Silencing CCAT2 inhibited proliferation and invasion of epithelial ovarian carcinoma cells by regulating Wnt signaling pathway.

Long non-coding RNA CCAT2 (colon cancer-associated transcript 2) is dysregulated in varieties of human tumors. However, the role of CCAT2 in epithelial ovarian carcinoma (EOC) is not yet known clearly. The aim of this study is to investigate the effects of CCAT2 on proliferation and invasion of EOC cells and the potential mechanisms by which CCAT2 functions. In the present paper, we found that knockdown of CCAT2 impaired cell proliferation and invasion in vitro.

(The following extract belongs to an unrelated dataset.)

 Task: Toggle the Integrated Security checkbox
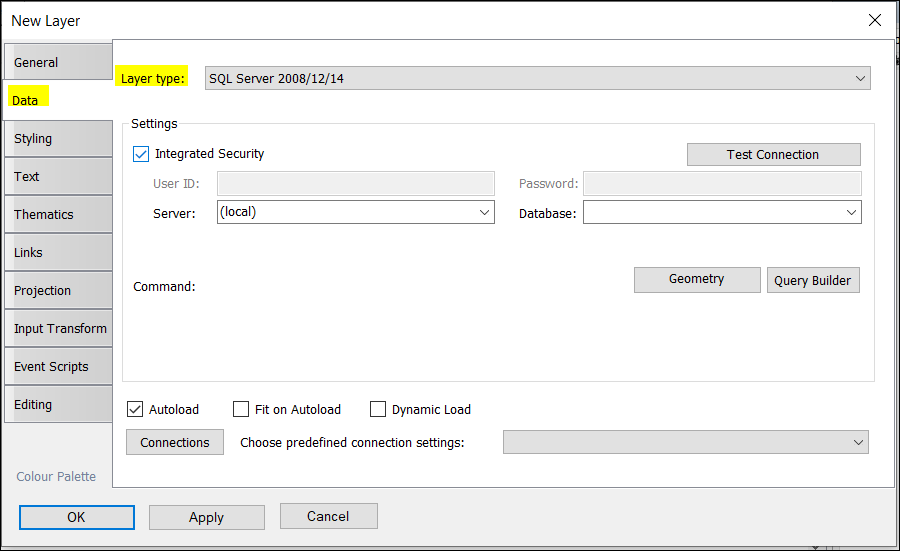pyautogui.click(x=141, y=154)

Furthermore, we also studied the role of CCAT2 in the modulation of Wnt/ß-catenin signaling pathway. Our results showed that knockdown of CCAT2 inhibited the expression of ß-catenin and the activity of TCF/LEF (T-cell factor/lymphoid enhancer factor) acting as a key transcription factor of Wnt/ß-catenin signaling pathway. In addition, we found that silencing CCAT2 down-regulated the expression of c-MYC and MMP-7. But, that was reversed by the treatment with LiCl (lithium chloride) which could activate canonical Wnt/ß-catenin signaling pathway. Taken together, these results indicate that CCAT2 may promote ovarian cancer progression, at least partly, through Wnt/ß-catenin signaling pathway. Thus, CCAT2 might represent a novel therapeutic target for ovarian cancer.